Sujet posé A -
Répondez aux questions suivantes à partir de l'extrait sur le cinéma d'horreur français.
(i) Quel film, avec ses réalisateurs, affichait déjà la démarche nouvelle l'an dernier ?
(ii) Comment La Traque est-elle qualifiée ?
(iii) Quels marchés existent pour ce cinéma ?
Sujet posé B -
Réécrivez le passage de l'extrait sur le cinéma d'horreur français qui commence aux mots « Ainsi, la conscience » et s'arrête après « Rocher l’an dernier. ». Remplacez « horreur » par « épouvante ».

Extrait du document -
--------------------------------------------------

Ainsi, la conscience du refoulé semble être une bonne voie vers la maturité du mouvement, en y éliminant les symptômes de conversion qui ont marqué le cinéma français d’horreur dans son désir d’éradiquer sa filiation naturelle. Une démarche nouvelle déjà affichée par La Horde de Yannick Dahan et Benjamin Rocher l’an dernier.
La Traque est donc un excellent film de genre français, qui porte en lui les clefs d’une harmonie cinématographique française. Un travail amorcé par les précédentes oeuvres (et par des théoriciens du cinéma passés à la pratique le plus souvent). Le personnage de la Femme (souvent enceinte), pathognomonique de l’immaturité du mouvement, s’extrait enfin de son expression purement pulsionnelle.
Cependant l’avortement du mouvement est de plus en plus évoqué malgré les signes encourageants d’une naissance réussie après une gestation difficile. Ceci soulève plusieurs questions : qu’en est-il du financement de ce cinéma, qui ne fonctionne pas en salle mais dont les marchés (étranger, vidéo et VOD, chaînes câblées) existent ? Pourquoi un manque de transparence total dans une industrie de l’image, conditionnée par elle ? Pourquoi ce travail journalistique et critique n‘existe pas ?

--------------------------------------------------

Données affichées -
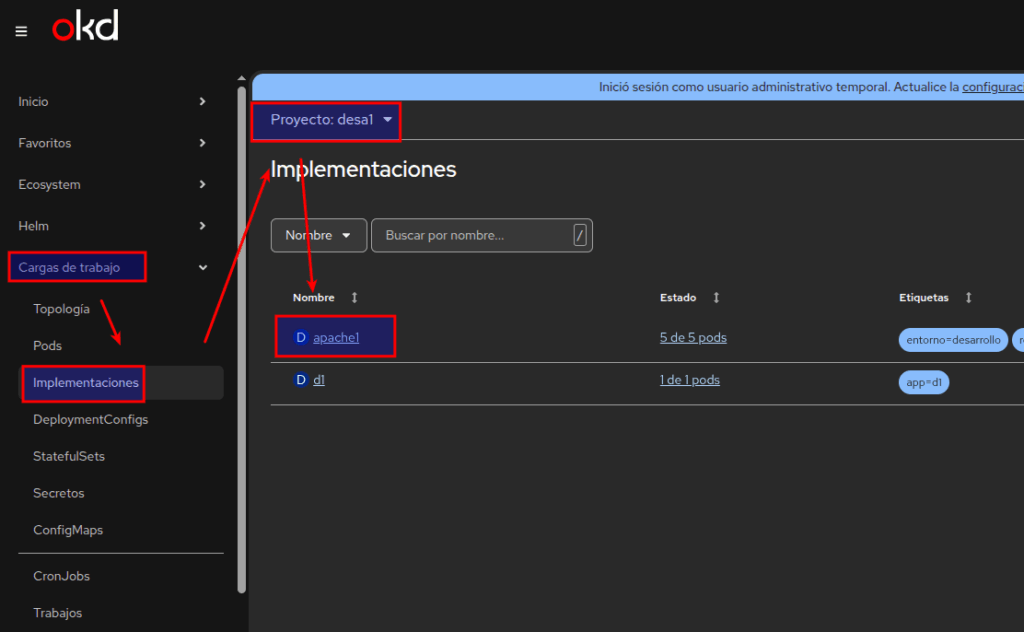Sort by Nombre column sort icon
1024x632 pixels.
[354, 298]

--------------------------------------------------

Corrigé complet A -
(i) La Horde, de Yannick Dahan et Benjamin Rocher.
(ii) Comme un excellent film de genre français.
(iii) L'étranger, la vidéo et la VOD, ainsi que les chaînes câblées.

Corrigé complet B -
Ainsi, la conscience du refoulé semble être une bonne voie vers la maturité du mouvement, en y éliminant les symptômes de conversion qui ont marqué le cinéma français d’épouvante dans son désir d’éradiquer sa filiation naturelle. Une démarche nouvelle déjà affichée par La Horde de Yannick Dahan et Benjamin Rocher l’an dernier.